Segundo o executivo, a proposta altera de forma significativa o modelo de funcionamento dessas empresas ao criar novas obrigações tributárias e regulatórias, sem, na avaliação dele, resolver os principais problemas enfrentados pelos motoristas e entregadores.
O projeto será analisado por uma comissão especial da Câmara dos Deputados após o fim do recesso parlamentar, em fevereiro, e depois poderá seguir para votação em plenário.
Uber pode ser ‘taxificado’ se PL de regularização for aprovado
O PLP 152 é a segunda tentativa recente de estabelecer regras nacionais para os chamados trabalhadores de plataformas.
A iniciativa busca criar um marco legal para um setor que reúne mais de 2 milhões de pessoas no Brasil e que, até hoje, opera em grande parte sem uma legislação específica.
O texto mantém os profissionais como autônomos, afastando o reconhecimento de vínculo empregatício tradicional, mas introduz uma série de exigências para as empresas intermediadoras.
Entre os principais pontos, o projeto define limites para a cobrança de taxas pelas plataformas, estabelece valores mínimos por corrida ou entrega e autoriza que os Estados ajustem as tarifas de acordo com suas realidades locais.

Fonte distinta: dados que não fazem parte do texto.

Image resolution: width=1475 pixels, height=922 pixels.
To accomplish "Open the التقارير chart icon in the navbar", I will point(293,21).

Também prevê maior transparência no funcionamento dos algoritmos, garantindo aos trabalhadores acesso prévio a informações sobre as corridas e mecanismos para contestar decisões automatizadas.
Na prática, a proposta pretende ampliar a proteção social desses profissionais ao exigir a contratação de seguros privados contra acidentes, invalidez e morte durante o período de trabalho.

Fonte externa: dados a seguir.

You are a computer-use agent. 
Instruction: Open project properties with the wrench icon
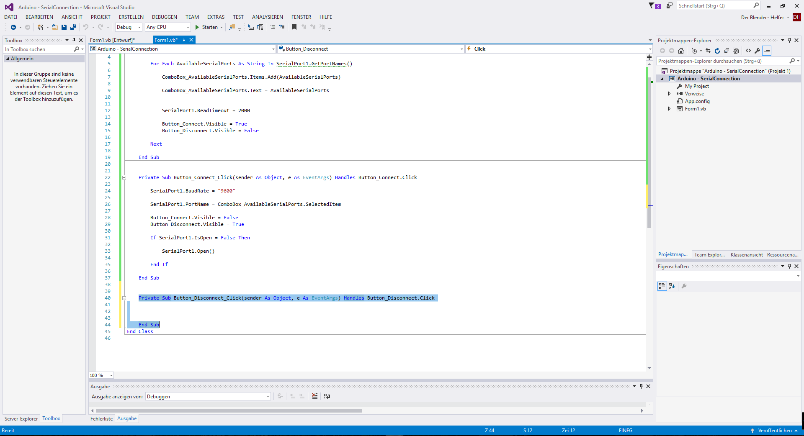point(758,51)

Além disso, institui a contribuição obrigatória para a Previdência Social, enquadrada como contribuição individual, calculada a partir dos valores recebidos nas corridas, e não sobre a renda total do motorista.

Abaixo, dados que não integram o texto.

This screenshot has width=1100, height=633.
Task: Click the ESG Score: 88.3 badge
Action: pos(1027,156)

Outro ponto sensível é a discussão sobre a limitação do tempo diário de conexão aos aplicativos, com a fixação de um teto de horas para reduzir jornadas excessivas e riscos à saúde.
Essa medida, no entanto, ainda enfrenta resistência tanto das plataformas quanto de parte dos trabalhadores.
Executivo da Uber é contra criação de novas regras
Para Ricardo Leite Ribeiro, o conjunto das mudanças cria distorções concorrenciais e pode resultar em aumento de custos para todos os envolvidos.
Na avaliação do executivo da Uber, a elevação de encargos tende a ser repassada ao consumidor, reduzindo a demanda pelo serviço e, consequentemente, o número de viagens disponíveis para motoristas e empresas.
Apesar das críticas, o executivo reconhece que a busca por um padrão regulatório nacional é legítima, mas defende que o tema seja discutido com maior atenção aos impactos econômicos e à diversidade do mercado brasileiro.